The parameters and structure of a Bayes net can be learned by hill-climbing search:

David Heckerman. 1995. A tutorial on learning with Bayesian networks. Tech. Rep. MSR-TR-95-06, Microsoft Research. Revised Nov. 1996.

Finally, you might be interested in an interview with a driver behind NASA’s Mars Rovers.

In class today, we built the following decision process for the environment of a robotic dog. It is a variation on env in ProcessTest.lhs. The first argument to this function is the number of rounds that the dog is allowed to wait for (say 3). The second argument is the utility for the dog to step forward right away (say 0.2).

data Step = Forward | Wait | Home deriving (Eq, Ord, Show, Read)

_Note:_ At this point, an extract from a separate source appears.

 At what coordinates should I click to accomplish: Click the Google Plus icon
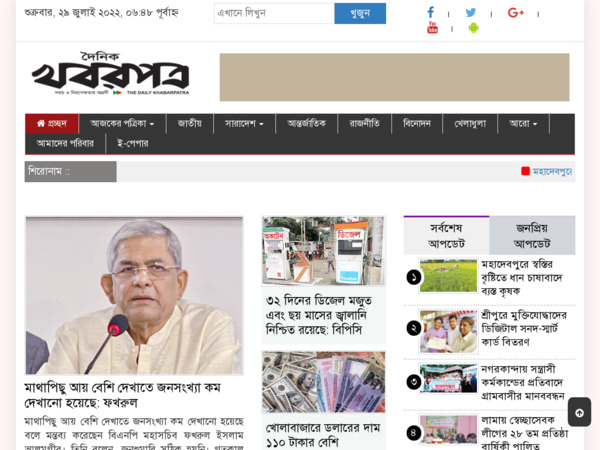(x=515, y=13)
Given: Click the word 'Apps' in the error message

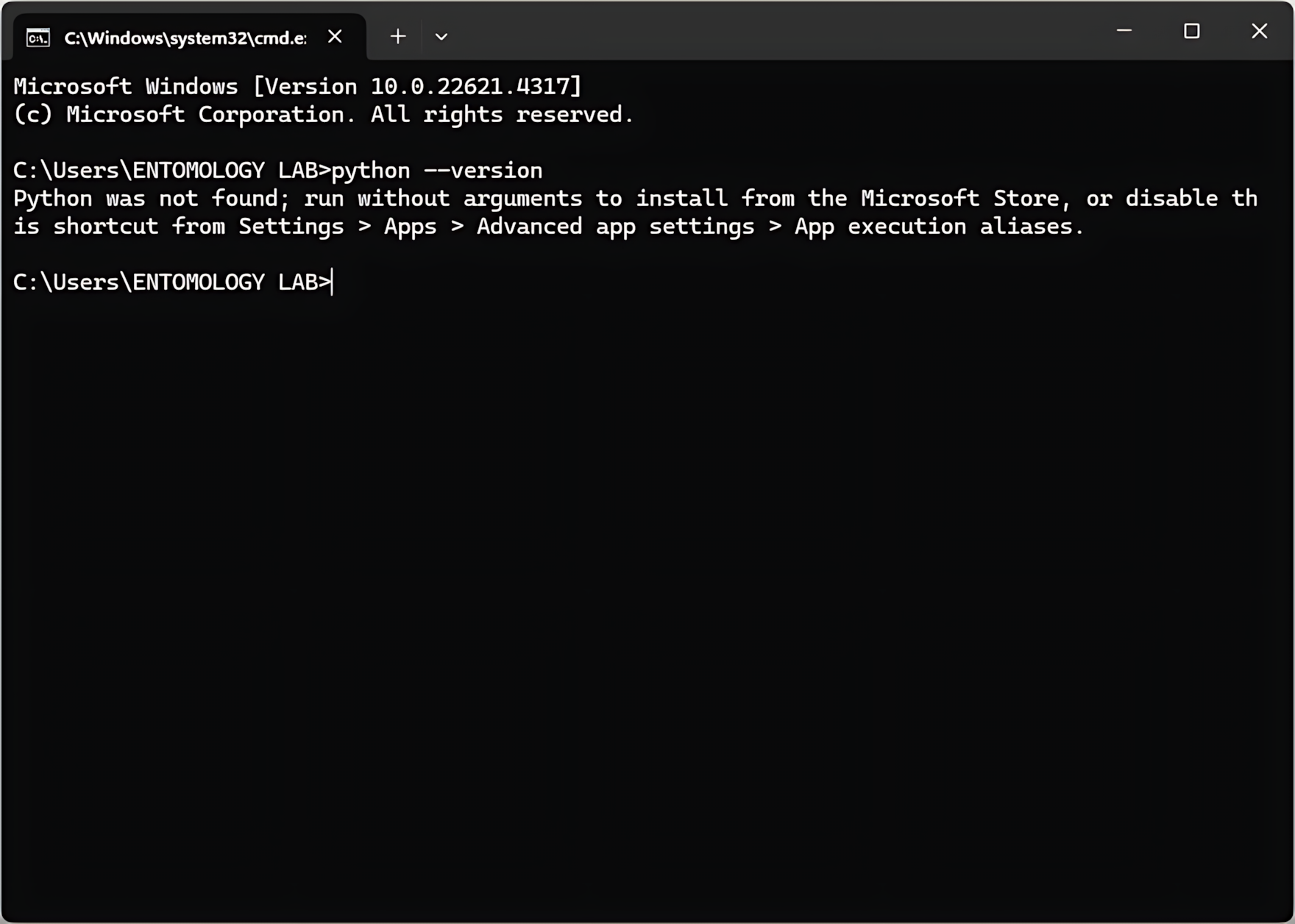Looking at the screenshot, I should pyautogui.click(x=410, y=227).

env :: (Decide d Bool, Observe d Step) => Int -> Double -> d Double Double ()
env n u = bind (observe ([Forward, Home] ++
                if n == 0 then [] else [Wait])) (\step ->
          case step of
          Forward -> reward u
          Home    -> reward 0.3
          Wait    -> bind (reward (-0.05)) (\() ->
                     bind (decide [(0.5, True), (0.5, False)]) (\ball ->
                     env (n-1) (if ball then 0.75 else 0.15))))

11/26

Decision trees and inductive learning illustrate:

Today’s code is in DecisionTree.lhs. A good way to learn more about decision trees is Quinlan’s original paper (Machine Learning 1(1):81–106, 1986).

Tom Walsh’s talk on Thursday morning is very relevant to the topics we have been covering in this course.

12/3

Neural networks.

12/10

Constructive proofs and knowledge representation.

Embedding theories for multiagent modeling.